==== Source extract ====

Like most savvy online shoppers, these new wine buyers will first look to shopping portals, vertical search engines, social shopping sites, social networks, blogs, forums, etc. to get information, prices and to make a purchase. If a prospective online wine buyer has not visited your winery or received an email from you or heard a recommendation from a friend, chances are he or she may not first look to your website to buy wine. That person will Google what they are interested in and see a very long list of possibilities - only one of them being your winery’s website.
That plethora of options can be daunting, so smart entrepreneurs have created marketing services that act as filters to help consumers find what they want quickly. You know the main ones: Wine-Searcher, WineZap, CellarTracker… and the newer ones: Snooth, Winelog, Vinquire, Radcru, TasteVine, Vino2Vino, Calwineries, Bottlenotes, Cork’d, ClassicWines… There are many. These essential outfits compete to cater to the needs of the inquisitive wine lover. With a few exceptions, they look to wine sellers to fund them. Almost all paths to purchase lead to a retailer paying for a click or a sale. These wine marketers allow supply and demand to connect, and so far, the supply being connected is represented mainly by retailers. This ecosphere of wine marketers has undeniably helped wine retailers, big or small, build their online business. Can they also help wineries?
Wine retailers have been at the online marketing game for some time now. In addition to experience, they have the advantage of working with large inventory, this makes for economies of scale in marketing. They can feed their product data to various price comparators or product list aggregators and also engage in paid search. Retailers have been quite effective at creating multiple paths to their stores. With the growing appetite for imports, this pull marketing is what will surely help them ride the big wave of online wine sales.

==== Extracted material ====

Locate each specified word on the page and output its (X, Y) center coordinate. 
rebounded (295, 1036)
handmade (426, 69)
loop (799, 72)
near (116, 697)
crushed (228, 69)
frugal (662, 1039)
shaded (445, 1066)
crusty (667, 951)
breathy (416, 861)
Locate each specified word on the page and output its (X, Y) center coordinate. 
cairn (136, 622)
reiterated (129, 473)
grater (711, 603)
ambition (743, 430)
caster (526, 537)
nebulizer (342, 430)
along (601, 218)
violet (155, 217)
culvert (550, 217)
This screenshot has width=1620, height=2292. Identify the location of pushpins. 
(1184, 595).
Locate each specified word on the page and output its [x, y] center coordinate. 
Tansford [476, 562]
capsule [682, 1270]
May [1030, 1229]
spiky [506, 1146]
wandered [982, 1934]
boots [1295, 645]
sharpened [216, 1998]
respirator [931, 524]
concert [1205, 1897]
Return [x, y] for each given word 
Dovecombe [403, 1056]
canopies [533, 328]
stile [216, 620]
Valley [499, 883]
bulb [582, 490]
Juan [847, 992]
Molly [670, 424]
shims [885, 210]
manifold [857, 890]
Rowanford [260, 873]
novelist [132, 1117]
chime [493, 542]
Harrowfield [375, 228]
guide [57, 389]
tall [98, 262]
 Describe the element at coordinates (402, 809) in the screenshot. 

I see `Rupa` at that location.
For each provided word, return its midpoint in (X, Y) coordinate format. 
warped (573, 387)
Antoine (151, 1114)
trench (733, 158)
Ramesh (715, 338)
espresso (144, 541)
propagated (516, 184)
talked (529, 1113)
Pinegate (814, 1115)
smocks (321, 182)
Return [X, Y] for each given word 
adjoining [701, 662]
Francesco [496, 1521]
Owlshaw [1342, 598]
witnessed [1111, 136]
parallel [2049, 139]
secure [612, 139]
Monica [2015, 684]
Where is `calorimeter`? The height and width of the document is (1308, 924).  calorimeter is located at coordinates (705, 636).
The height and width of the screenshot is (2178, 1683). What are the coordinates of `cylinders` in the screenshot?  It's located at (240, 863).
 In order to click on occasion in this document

====

> _Questions to answer_
a) Answer these questions about the passage on online wine marketing:
(i) What will a prospective online wine buyer who has not visited your winery, received an email from you, or heard a friend's recommendation do?
(ii) With a few exceptions, whom do the wine marketing services look to for funding?
(iii) Besides experience, what advantage do wine retailers have?
b) Transcribe the passage on online wine marketing from "Wine retailers have" to "online wine sales.".

> _Answer set_
a)
(i) That person will Google what they are interested in.
(ii) Wine sellers.
(iii) They work with large inventory, which makes for economies of scale in marketing.

b)
Wine retailers have been at the online marketing game for some time now. In addition to experience, they have the advantage of working with large inventory, this makes for economies of scale in marketing. They can feed their product data to various price comparators or product list aggregators and also engage in paid search. Retailers have been quite effective at creating multiple paths to their stores. With the growing appetite for imports, this pull marketing is what will surely help them ride the big wave of online wine sales.